(PROBLEM STATEMENT) Lay out the part of the listing that opens with the line containing "at (1106, 28)." and closes with the line containing "Describe the element at coordinates (566, 704)" as a Markdown table with the columns Row and Line, leaving out blank lines.

(PROVIDED ENTRIES)
******************************
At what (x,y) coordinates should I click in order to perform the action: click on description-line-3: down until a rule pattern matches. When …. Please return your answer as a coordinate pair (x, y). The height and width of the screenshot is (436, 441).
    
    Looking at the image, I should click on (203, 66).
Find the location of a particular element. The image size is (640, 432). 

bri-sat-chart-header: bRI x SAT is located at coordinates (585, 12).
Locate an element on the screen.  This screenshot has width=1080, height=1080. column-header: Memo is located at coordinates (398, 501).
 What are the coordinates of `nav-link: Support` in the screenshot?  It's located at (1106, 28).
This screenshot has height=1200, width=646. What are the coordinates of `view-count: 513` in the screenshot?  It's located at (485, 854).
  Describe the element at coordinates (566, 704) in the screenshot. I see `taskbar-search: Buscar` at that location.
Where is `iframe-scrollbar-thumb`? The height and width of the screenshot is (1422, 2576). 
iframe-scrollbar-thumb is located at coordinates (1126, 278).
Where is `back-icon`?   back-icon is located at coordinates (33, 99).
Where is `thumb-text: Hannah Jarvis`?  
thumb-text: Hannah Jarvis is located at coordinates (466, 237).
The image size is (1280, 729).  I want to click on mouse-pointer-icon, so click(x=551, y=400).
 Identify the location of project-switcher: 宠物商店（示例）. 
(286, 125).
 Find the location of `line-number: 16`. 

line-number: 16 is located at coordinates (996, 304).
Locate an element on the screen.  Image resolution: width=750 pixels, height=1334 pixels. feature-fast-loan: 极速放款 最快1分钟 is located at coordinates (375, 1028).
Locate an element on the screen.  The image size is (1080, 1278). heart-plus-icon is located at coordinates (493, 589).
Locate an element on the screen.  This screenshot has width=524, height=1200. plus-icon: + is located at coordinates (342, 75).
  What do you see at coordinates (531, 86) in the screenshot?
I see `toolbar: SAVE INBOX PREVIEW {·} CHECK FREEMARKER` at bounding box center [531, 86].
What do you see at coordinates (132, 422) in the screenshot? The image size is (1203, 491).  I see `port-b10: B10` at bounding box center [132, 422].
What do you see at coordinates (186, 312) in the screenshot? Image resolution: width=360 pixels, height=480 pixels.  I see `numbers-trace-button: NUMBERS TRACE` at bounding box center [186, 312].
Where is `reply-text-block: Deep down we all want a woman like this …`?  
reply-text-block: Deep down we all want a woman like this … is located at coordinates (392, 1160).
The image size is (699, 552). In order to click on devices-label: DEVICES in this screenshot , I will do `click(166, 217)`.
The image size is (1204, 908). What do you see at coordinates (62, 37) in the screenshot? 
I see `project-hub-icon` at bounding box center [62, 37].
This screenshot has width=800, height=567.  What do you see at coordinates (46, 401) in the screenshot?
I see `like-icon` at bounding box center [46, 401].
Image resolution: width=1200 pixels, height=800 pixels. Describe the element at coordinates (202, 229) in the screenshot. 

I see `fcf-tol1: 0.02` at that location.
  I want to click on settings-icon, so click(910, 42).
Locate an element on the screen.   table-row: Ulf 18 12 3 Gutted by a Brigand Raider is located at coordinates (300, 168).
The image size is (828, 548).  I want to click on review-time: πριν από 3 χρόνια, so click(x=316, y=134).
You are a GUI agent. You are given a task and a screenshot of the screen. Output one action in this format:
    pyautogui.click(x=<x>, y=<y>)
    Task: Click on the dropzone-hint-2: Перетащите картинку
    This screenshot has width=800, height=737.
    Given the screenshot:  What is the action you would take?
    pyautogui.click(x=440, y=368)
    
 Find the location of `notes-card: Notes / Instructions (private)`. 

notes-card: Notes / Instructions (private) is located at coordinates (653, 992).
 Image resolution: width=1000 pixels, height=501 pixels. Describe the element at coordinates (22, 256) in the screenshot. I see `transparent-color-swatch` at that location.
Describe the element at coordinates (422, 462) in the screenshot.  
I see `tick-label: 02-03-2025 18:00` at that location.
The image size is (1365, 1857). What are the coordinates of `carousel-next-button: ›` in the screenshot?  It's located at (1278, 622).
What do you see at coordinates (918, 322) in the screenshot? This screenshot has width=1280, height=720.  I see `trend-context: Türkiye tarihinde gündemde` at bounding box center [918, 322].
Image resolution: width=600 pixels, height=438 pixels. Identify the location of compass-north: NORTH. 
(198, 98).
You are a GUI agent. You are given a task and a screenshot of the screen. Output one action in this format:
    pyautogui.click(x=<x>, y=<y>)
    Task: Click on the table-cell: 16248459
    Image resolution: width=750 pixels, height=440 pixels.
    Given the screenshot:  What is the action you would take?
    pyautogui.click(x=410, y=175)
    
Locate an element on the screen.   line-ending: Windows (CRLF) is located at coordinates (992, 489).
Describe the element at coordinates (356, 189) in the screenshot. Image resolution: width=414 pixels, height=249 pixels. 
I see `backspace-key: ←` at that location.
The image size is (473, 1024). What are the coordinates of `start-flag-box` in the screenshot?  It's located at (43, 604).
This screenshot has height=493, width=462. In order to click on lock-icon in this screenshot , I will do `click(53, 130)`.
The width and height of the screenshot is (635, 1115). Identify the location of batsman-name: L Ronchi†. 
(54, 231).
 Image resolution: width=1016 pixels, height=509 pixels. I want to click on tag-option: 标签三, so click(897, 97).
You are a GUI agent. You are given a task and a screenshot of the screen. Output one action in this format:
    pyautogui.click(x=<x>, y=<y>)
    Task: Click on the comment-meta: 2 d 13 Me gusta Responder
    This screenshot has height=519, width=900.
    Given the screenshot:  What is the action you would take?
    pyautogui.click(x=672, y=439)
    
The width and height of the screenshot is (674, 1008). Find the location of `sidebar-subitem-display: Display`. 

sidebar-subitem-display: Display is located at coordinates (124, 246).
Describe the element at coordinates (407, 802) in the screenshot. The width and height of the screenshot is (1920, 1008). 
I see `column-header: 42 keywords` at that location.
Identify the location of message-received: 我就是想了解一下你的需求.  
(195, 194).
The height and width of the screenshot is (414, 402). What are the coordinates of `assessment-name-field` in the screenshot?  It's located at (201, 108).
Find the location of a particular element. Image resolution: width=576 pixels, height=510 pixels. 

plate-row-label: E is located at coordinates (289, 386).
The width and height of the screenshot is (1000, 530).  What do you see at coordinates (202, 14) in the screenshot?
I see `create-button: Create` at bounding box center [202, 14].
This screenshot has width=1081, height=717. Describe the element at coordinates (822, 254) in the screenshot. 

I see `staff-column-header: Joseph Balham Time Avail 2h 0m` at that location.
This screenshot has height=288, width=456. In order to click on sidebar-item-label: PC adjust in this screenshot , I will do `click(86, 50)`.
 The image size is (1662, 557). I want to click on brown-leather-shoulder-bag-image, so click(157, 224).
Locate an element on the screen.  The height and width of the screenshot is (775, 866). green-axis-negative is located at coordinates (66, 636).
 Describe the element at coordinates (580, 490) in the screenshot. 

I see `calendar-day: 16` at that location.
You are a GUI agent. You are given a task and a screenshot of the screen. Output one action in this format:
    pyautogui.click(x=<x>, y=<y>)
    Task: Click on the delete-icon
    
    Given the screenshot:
******************************
(RESULT OF THIS EXERCISE)
| Row | Line |
|---|---|
| 1 |  What are the coordinates of `nav-link: Support` in the screenshot?  It's located at (1106, 28). |
| 2 | This screenshot has height=1200, width=646. What are the coordinates of `view-count: 513` in the screenshot?  It's located at (485, 854). |
| 3 |   Describe the element at coordinates (566, 704) in the screenshot. I see `taskbar-search: Buscar` at that location. |